After receiving degrees in marketing and engineering, he worked for many years in entrepreneurial and product marketing roles for high-tech companies, the last seven years as a consultant and founder of Startup Ramp. He helped build companies, launch new products, and designed new customer experiences for websites. Throughout his high-tech career in the San Francisco Bay Area and Silicon Valley, he continued doing art such as sculpting, fresco painting, drawing, wood working, mosaic projects and design. Finally, when he started his journey through a midlife crisis, he did not buy a convertible or a gorgeous sports car, he actually sold his car, got an old Honda truck instead and started looking for wood for his new life purpose.
"I enjoy the specific challenge of working with reclaimed wood," Lutz told us, "old wood has scratches, cracks, knots and other imperfections that are similar to real life. Every piece of wood is like a person, with its unique character, challenges and strengths. I yearn to give the wood a new life and I hope my redwood sculptures inspire people to find meaning, purpose and maybe to seek a new beginning in life."
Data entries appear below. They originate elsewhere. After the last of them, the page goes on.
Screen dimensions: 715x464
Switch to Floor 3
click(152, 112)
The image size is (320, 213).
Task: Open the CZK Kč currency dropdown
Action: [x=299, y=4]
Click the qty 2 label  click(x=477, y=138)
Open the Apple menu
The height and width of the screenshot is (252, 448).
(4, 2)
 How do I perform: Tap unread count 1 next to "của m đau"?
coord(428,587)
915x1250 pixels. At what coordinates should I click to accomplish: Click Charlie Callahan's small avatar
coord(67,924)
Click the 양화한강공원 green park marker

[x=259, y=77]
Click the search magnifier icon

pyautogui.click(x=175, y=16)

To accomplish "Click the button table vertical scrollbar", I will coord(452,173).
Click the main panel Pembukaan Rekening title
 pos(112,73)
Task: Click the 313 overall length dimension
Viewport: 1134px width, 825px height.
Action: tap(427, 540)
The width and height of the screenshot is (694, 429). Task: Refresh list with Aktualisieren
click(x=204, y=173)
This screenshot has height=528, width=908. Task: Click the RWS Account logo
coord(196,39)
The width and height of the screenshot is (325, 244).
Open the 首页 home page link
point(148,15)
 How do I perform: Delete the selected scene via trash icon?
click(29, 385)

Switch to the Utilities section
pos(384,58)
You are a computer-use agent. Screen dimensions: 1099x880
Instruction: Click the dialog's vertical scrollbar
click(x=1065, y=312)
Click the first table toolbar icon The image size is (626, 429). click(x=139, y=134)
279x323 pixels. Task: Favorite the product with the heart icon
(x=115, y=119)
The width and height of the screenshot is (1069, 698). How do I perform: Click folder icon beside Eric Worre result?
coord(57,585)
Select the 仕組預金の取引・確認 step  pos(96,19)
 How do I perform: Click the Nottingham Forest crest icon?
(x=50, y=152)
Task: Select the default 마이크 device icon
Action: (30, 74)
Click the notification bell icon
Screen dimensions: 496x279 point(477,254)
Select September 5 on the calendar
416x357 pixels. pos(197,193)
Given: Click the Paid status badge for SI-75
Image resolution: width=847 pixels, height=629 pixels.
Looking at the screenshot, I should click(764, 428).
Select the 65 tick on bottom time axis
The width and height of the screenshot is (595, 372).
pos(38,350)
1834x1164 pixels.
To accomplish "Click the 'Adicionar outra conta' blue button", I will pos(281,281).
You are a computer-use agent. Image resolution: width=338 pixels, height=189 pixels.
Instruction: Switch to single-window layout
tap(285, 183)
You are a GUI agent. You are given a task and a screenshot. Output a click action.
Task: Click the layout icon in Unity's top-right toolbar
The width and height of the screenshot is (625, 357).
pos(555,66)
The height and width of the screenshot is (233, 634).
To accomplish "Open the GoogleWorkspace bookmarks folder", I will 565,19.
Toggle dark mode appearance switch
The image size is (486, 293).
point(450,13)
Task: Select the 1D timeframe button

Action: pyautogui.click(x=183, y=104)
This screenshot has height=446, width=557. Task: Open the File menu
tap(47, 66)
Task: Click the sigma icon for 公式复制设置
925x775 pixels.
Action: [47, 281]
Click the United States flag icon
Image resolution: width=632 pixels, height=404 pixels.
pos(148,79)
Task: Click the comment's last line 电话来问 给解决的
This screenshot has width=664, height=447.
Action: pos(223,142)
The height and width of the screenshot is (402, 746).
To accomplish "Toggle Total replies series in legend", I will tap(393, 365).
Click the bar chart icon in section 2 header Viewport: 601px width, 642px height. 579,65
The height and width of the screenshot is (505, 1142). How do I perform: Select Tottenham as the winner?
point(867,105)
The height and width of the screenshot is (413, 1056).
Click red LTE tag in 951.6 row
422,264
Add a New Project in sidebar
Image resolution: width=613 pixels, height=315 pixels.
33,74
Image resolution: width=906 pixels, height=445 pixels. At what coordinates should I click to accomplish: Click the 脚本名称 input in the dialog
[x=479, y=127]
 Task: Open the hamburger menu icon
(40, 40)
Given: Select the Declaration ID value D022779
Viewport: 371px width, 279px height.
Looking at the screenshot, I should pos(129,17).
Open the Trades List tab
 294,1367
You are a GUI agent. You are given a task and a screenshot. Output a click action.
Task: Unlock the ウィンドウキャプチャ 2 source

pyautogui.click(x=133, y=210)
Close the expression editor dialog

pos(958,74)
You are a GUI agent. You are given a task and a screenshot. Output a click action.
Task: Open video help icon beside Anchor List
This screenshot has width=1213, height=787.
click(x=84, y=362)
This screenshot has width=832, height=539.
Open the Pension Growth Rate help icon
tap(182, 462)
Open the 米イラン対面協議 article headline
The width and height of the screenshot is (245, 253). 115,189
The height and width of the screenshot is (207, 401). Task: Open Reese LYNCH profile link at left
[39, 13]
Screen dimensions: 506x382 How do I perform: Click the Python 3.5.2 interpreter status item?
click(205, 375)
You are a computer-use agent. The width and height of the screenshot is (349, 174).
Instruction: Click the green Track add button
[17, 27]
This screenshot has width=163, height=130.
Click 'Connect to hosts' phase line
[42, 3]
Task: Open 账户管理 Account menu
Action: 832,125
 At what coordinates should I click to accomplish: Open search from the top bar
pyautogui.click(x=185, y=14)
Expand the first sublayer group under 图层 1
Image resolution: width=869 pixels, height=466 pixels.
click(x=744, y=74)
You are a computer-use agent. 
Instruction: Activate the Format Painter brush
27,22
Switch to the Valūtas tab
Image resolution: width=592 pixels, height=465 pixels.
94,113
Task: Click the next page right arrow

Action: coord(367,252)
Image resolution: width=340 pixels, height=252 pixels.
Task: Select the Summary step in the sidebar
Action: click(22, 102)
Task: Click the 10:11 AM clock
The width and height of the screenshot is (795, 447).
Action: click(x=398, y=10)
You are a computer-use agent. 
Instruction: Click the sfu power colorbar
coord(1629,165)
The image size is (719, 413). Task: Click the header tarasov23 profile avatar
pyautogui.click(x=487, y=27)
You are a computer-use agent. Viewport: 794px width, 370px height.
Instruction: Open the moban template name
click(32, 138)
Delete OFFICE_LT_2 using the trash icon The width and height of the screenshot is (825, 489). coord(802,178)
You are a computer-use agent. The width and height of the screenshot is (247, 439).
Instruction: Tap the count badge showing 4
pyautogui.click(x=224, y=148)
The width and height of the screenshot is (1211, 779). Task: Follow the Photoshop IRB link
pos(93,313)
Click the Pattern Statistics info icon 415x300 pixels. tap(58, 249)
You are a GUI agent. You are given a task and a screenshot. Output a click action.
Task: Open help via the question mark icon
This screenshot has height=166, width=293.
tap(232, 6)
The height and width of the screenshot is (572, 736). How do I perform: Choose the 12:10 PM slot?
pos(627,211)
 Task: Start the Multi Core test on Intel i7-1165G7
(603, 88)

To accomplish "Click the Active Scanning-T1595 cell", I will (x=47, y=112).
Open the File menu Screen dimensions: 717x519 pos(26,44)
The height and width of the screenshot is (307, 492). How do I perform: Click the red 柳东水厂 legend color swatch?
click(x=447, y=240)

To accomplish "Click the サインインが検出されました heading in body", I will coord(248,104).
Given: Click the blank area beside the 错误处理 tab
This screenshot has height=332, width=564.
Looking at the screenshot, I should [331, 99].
Lutz also explained to us the power of having handmade art in ones home or space, a truly zen type of feeling. "During a recent art show, I talked to an interior designer about my wooden wall art and sculptures. She said that more and more people like to include natural materials such as wood into their home design projects," Lutz elaborated, "especially reclaimed and salvaged wood is becoming more attractive to people in the San Francisco Bay Area and Silicon Valley. Many of theses modern design projects are based on hard surfaces such as concrete, steel and glass, wooden wall art and sculptures can act as a complementary element—bringing in warmth, color and aliveness. Since I use linseed oil for my work instead of varnish, the colors and grain of the wood radiate in a dramatic way. In addition, the linseed oil surface gives the piece an almost sensual feel when touched and sculptures are meant to get touched to fully experience their beauty."
But if you wanted to see the work up-close and in person, Lutz will be participating in a 16 artists exhibition with various other 3D artistry. Enjoy live music by Caleb Murray and the Blue Horizon, a smooth jazz quartet, and food from Troya, a local modern Turkish-Mediterranean eatery. Just in case if you wanted to add more art networking in your life.
// 685 7th Street, SoMa, Thursday—November 2, 2017 from 6 p.m. to 8 p.m.